Positively charged biopolymeric nanoparticles for the inhibition of Pseudomonas aeruginosa biofilms

Currently, many microbial infections have the potential to become lethal owing to the development of antimicrobial resistance by means of different mechanisms and mainly on the basis of the fact that many drugs are unable to reach therapeutic levels in the target sites. This requires the use of high doses and frequent administrations, causing adverse side effects or in some cases toxicity. The use of nanoparticle systems could help to overcome such problems and increase drug efficacy. In the present study we developed a new drug delivery system based on the use of biopolymeric nanovectors loaded with Tobramycin (Tb), which is the standard antibiotic for the treatment of CF-associated P. aeruginosa lung infections. Tb-loaded biopolymeric nanoparticles composed by dextran sulphate (DS) and chitosan (CS) were prepared by ionotropic gelation. We optimized drug entrapment in DS/CS nanoparticles, obtaining particles of 170 nm and with a drug loading of 400 µg Tb/mg of nanoparticles. In accord with in vitro release experiments such preparations were able to release approximately 25% of their cargo in 60 hours. In vitro antimicrobial efficacy of the drug delivery system on P. aeruginosa biofilm was tested and compared to the effects of free drug revealing that this formulation can reduce the viability of P. aeruginosa biofilms for 48 hours with a single-dose administration.

Source data:
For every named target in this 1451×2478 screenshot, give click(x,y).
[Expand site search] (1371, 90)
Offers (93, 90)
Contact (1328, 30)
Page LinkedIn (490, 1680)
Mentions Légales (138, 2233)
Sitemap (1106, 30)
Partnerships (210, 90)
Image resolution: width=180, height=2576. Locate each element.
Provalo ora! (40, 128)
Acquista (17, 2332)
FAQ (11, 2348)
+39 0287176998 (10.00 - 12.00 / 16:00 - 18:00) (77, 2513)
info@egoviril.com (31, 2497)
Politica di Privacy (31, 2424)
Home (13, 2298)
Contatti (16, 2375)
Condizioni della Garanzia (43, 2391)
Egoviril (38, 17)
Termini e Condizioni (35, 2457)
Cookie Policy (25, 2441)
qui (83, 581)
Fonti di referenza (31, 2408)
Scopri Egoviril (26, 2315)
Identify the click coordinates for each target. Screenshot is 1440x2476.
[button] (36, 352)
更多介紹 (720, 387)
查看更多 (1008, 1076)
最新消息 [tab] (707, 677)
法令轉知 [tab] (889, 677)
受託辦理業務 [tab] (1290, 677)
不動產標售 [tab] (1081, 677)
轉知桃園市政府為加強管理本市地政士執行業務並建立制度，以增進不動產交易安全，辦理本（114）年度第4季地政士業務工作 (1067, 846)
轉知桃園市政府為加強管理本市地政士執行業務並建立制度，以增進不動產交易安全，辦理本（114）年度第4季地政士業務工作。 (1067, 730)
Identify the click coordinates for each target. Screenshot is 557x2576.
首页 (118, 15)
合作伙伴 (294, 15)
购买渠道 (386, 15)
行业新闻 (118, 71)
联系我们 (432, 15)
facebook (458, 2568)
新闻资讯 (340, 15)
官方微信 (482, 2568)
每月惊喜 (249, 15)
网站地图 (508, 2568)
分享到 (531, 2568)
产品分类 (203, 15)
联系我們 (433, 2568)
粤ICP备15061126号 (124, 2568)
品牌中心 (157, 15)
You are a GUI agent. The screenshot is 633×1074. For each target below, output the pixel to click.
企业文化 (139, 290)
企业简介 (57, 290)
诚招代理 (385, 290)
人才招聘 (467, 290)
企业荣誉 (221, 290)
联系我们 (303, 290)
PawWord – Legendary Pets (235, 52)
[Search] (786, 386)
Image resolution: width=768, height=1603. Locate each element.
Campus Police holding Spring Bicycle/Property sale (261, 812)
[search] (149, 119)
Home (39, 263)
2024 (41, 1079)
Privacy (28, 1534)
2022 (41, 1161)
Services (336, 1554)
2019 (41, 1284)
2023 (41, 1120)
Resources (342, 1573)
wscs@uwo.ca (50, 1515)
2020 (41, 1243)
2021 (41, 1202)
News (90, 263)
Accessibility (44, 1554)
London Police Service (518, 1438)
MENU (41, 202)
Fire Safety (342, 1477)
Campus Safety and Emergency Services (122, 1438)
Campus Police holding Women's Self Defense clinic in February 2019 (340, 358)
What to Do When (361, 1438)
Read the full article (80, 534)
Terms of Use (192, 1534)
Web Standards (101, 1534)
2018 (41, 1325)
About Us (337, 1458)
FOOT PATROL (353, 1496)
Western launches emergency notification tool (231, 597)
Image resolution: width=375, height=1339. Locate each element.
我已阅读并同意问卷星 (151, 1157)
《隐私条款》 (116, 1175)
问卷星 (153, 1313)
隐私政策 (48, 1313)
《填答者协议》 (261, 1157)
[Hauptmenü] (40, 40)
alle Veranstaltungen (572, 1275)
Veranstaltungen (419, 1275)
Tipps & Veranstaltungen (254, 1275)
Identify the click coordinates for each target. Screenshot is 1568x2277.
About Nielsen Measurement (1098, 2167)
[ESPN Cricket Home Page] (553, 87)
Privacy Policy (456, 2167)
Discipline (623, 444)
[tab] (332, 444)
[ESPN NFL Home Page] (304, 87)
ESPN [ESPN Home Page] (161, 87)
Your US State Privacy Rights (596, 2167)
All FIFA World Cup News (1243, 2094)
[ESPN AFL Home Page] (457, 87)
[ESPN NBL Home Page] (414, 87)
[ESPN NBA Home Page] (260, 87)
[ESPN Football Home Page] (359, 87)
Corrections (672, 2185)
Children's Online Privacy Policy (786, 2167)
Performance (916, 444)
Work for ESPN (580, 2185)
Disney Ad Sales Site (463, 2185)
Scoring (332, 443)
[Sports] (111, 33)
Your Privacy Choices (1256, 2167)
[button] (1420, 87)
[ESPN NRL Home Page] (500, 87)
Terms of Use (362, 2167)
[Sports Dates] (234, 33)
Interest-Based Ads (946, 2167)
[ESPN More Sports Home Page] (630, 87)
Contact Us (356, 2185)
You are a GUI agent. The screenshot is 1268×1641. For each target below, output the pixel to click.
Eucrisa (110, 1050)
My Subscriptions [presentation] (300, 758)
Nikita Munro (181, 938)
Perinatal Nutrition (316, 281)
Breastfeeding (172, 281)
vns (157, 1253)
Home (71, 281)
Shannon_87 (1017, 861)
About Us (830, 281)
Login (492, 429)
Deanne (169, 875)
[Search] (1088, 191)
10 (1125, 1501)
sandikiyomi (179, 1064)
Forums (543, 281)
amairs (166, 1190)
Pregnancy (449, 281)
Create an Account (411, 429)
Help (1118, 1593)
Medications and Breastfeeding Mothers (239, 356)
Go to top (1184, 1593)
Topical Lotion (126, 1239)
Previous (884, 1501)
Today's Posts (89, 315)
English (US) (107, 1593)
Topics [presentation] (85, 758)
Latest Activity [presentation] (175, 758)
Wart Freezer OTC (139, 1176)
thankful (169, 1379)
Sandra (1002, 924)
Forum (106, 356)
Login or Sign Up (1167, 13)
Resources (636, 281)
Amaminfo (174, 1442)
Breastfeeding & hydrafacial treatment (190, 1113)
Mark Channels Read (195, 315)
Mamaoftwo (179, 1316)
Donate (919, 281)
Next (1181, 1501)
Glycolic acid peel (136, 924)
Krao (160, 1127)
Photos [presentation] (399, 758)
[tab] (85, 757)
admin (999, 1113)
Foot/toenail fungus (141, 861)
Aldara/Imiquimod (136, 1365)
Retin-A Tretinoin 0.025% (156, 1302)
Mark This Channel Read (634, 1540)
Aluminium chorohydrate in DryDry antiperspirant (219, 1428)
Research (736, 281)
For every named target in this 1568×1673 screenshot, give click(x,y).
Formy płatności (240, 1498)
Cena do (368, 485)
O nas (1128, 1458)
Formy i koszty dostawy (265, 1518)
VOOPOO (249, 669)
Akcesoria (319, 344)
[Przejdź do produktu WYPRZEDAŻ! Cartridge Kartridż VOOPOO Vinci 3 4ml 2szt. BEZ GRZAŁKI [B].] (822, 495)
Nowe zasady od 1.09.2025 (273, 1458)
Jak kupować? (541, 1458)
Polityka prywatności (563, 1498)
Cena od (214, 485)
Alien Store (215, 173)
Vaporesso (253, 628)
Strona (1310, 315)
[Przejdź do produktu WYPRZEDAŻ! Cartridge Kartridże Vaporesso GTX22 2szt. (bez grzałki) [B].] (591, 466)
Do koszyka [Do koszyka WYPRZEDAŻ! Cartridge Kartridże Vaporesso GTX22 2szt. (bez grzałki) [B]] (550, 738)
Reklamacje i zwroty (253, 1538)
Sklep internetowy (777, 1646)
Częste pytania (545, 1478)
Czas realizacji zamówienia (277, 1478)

Requirement 1:
In the nanoparticle abstract, what drug loading was achieved in the optimized DS/CS nanoparticles?
Requirement 2:
List every abbreviation that the nanoparticle abstract spells out, with the full term each one stands for.

Exercise result 1:
400 µg Tb/mg of nanoparticles

Exercise result 2:
- Tb: Tobramycin
- DS: dextran sulphate
- CS: chitosan